I DO love a good mystery-horror story, with bonus points for setting it in the past – which is why I was intrigued by Mothmen 1966 when the review opportunity e-mail arrived.
Developed by LCB Game Studio and published by Chorus Worldwide for PC, the game is a pixel art cross between a visual novel and a Choose Your Own Adventure-type story – described as a “Pulp Pixel Novel” and perfectly captures the style and atmosphere of Commodore 64/BBC Microcomputer/Acorn Archimedes-era PC games.
The official blurb sums the whole thing up pretty well:
Lead a pair of lovers, an investigator, and a gas station owner through a suspenseful night during the strange Leonid meteor shower of 1966. Navigate a dreadfully tense narrative paying homage to ‘Choose Your Own Adventure’ books of the ‘80s and investigate the red eyes piercing through the distant dark woods, stalking every movement.
Face devious brain-teasers and clever mini-games across eleven chapters drenched in atmosphere enhanced by ZX Spectrum-style 8-bit visuals and an ethereal lo-fi soundscape. Observe obscure cryptids with binoculars, and dive ever deeper into implausible mysteries blurring the line between scientific fact and science fiction.
Despite a limited colour palette (literally black, white, green, teal, and red) and pre-sound card era audio, the game is visually striking and the deliberately limited audio really does help recreate the experience of playing a computer game in the mid-1980s.

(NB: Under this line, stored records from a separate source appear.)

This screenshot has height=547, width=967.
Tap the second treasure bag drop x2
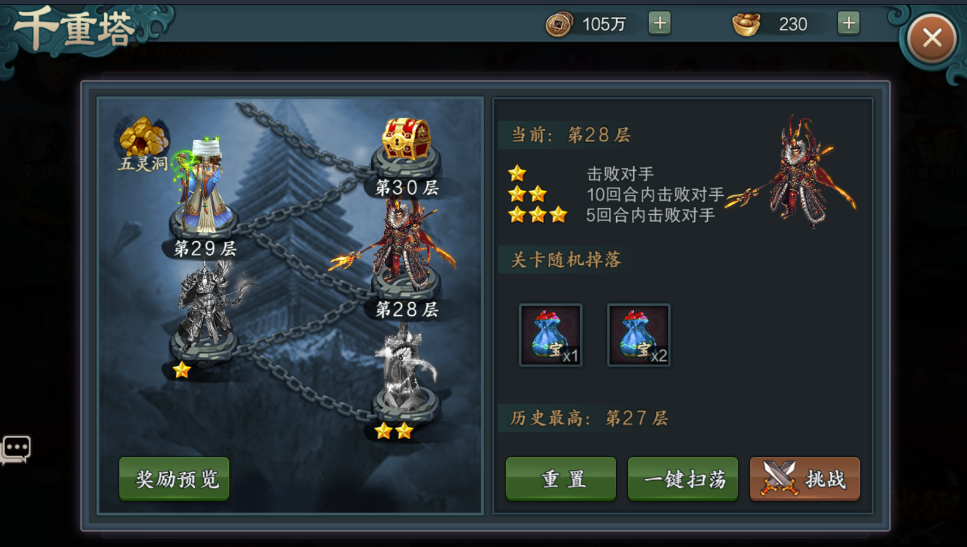(639, 335)
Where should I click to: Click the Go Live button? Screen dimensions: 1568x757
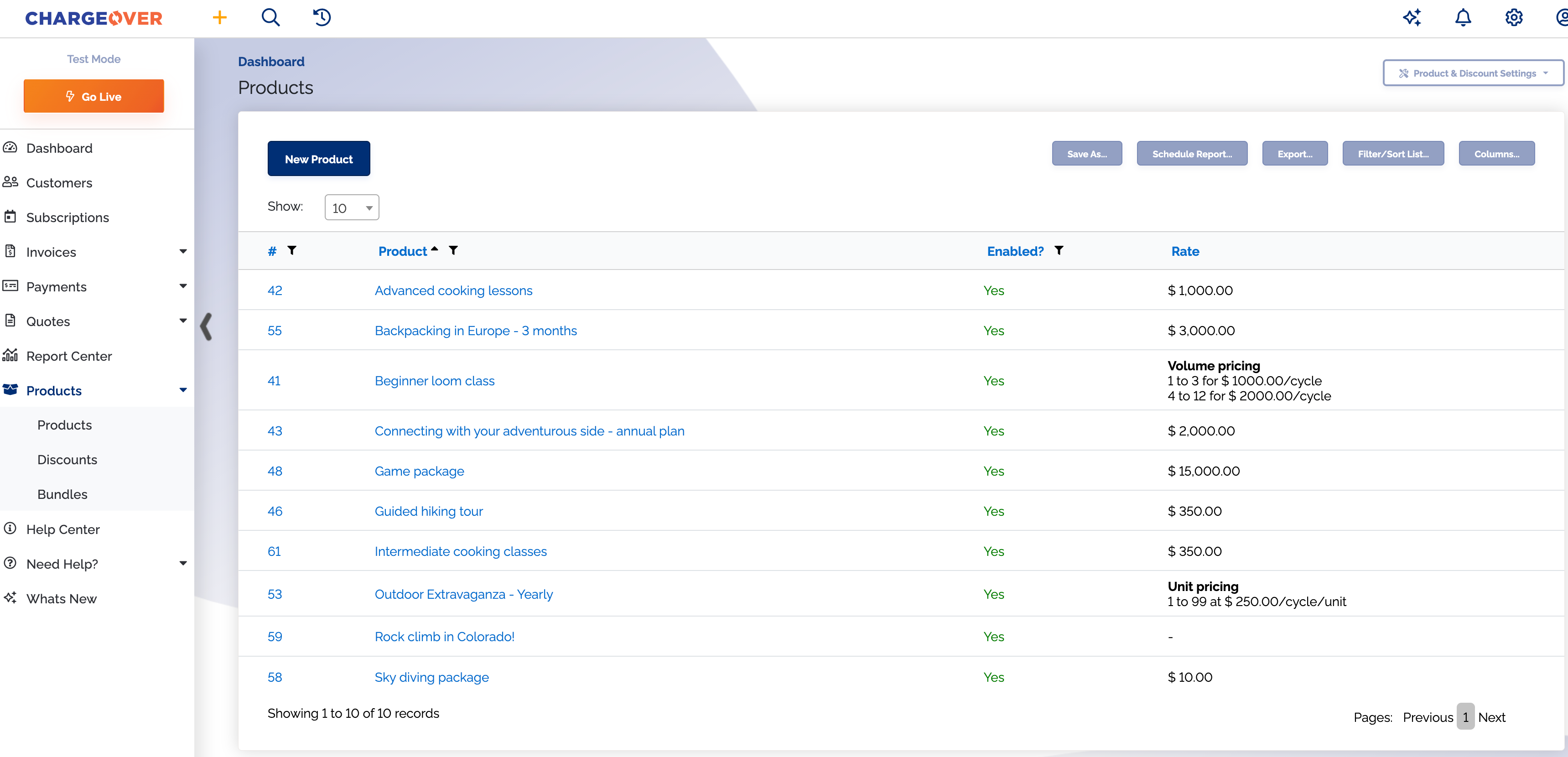pos(94,96)
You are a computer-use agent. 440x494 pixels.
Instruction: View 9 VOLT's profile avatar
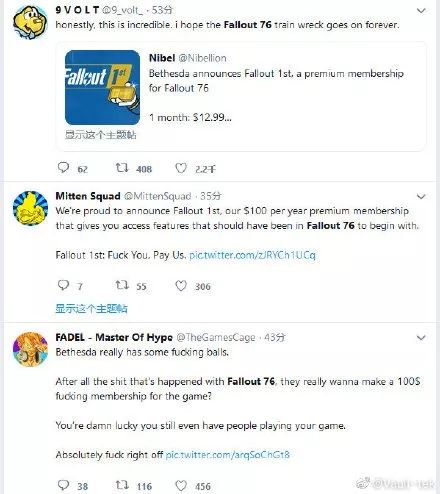click(x=30, y=23)
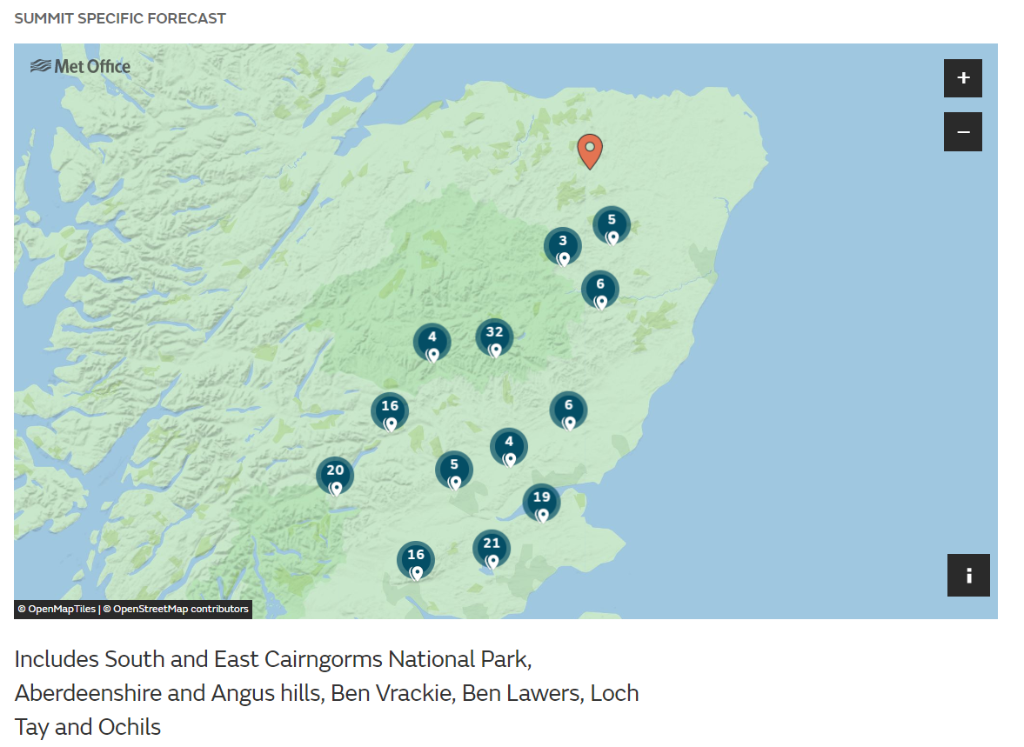Screen dimensions: 1024x747
Task: Click the Met Office logo
Action: (80, 66)
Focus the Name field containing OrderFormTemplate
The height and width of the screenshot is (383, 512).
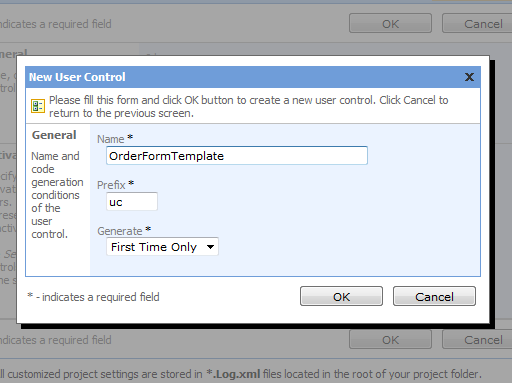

The thing is, this is basically a somewhat interactive visual novel rather than a game in the traditional sense. There are some mini-games (including Solitaire and fighting off some attackers) but mostly it’s just clicking through the text and making choices which, if they turn out to be wrong, you can go back and try again.
The actual story itself is quite good, but I found the pace uneven – there’s a slow buildup which establishes some of the mystery and introduces the character, but then the main focus of the events, including some pretty significant reveals, don’t get the explanation they need and I found myself saying “Wait, what?” a couple of times during the proceedings.
The action switches between the point of view of three characters over 10 chapters and they offer a different perspective on what’s going on.
The actual writing is a bit patchy in places too, which is disappointing. The second-person narrative style is a nice throwback to old text adventures, but it also results in some clunky transitions and segues.
The short length of the experience – maybe two hours – means the story doesn’t really get the room to breathe that it needs. I also didn’t get a “Pulp” vibe from it, but when I think “Pulp” I tend to be thinking 1930s/1940s rather than 1960s. The Mothmen thing is a good choice for a backdrop, though, and is definitely the stuff of good mystery fiction.
Overall this is an interesting experience and intriguing throwback to very early computer game adventures, but not long enough or engaging enough to be more than a nostalgia-inspired diversion for me.